In ihrem einführenden Vortrag beleuchtete die Stadtarchivarin vor allem die Gründe, wie es zu der Hungersnot kommen konnte. Nach ihren Worten lag es hauptsächlich daran, dass das Deutsche Reich zu Beginn des Ersten Weltkriegs 1914 „nicht auf Kriegszeiten eingerichtet“ war. Anfangs herrschte kein Mangel, weil über neutrale Länder Lebensmittel und Rohstoffe importiert werden konnten, das Rheinland bezog Waren aus den Niederlanden. Wegen der 1914 durch England verhängten Seeblockade riss die Versorgung bald ab, Lebensmittel wurden zwangsbewirtschaftet, der Verkauf erfolgte über Lebensmittelkarten.

Wie auf die Lebensmittelknappheit in Siegburg reagiert wurde, ist einer Übersichtstafel zu entnehmen, die die Ausstellung ergänzt. Danach wurde beispielsweise im März 1915 die Brotkarte eingeführt, im April desselben Jahres der Ackerbau mit Ackerfrüchten intensiviert. Verheerende Folgen für die Deutschen als „Kartoffelvolk“ habe die Missernte bei den Kartoffeln bei gleichzeitiger Misswirtschaft der Verwaltung gehabt, so Korte-Böger.

Im Winter 1916/17 sei es zu einer großen Hungersnot gekommen. Bis dahin seien Kartoffeln jeweils zu einem Drittel zum Kochen, zum Brennen von Schnaps und für die Schweinemast genutzt worden.
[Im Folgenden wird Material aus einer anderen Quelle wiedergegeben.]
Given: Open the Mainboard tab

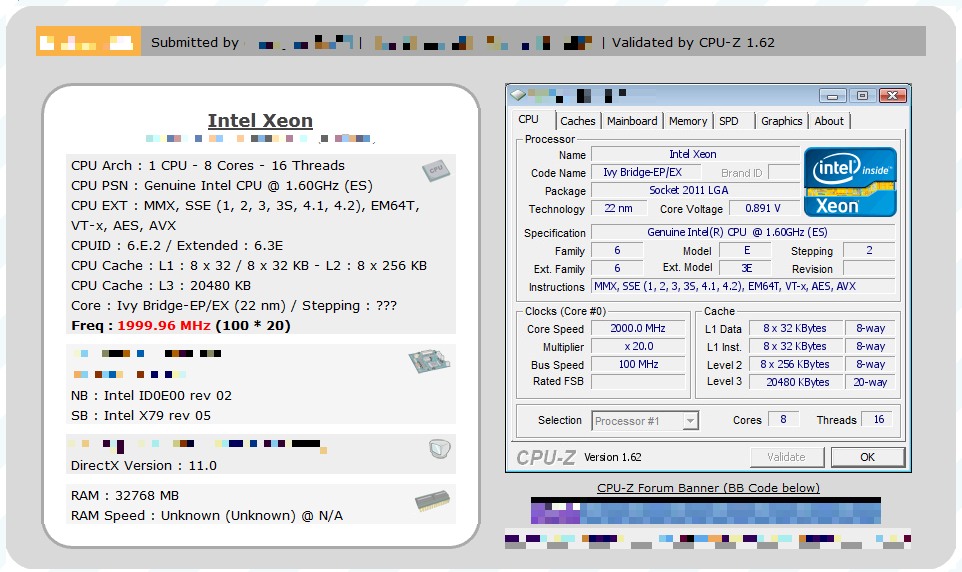Looking at the screenshot, I should (632, 121).
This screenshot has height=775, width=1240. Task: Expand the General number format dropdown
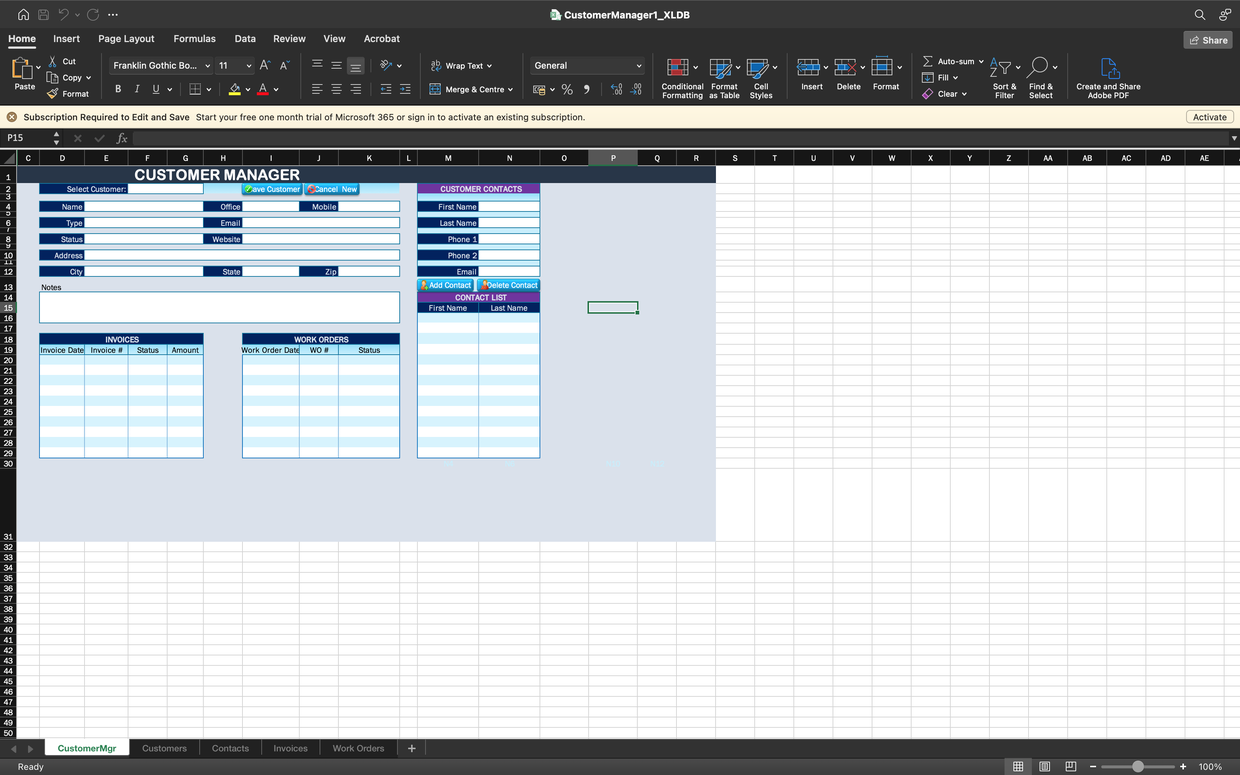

Fatale Auswirkungen hatte damals der sogenannte „Schweinemord“. Zunächst gab es Fleisch im Überfluss, aber da es noch keine Kühlhäuser gab und man Fleisch durch Räuchern und Pökeln nur kurzzeitig aufbewahren konnte, fehlte es den Menschen bald an notwendigen Nährstoffen wie Eiweiß und Fett.

Korte-Böger wies darauf hin, dass durch Mangelerscheinungen nach dem Krieg mehr Menschen gestorben seien als an Hunger. Not machte erfinderisch und so wurden unter anderem Steckrüben, eigentlich ein Viehfutter, zum wichtigsten Nahrungsmittel. Aber auch alles, „was Spitzenköche heute als sogenannte 'Grüne Küche' wiederentdeckt haben“, wie Korte-Böger erklärte. Rezepte findet der Besucher bereits in den Notkochbüchern.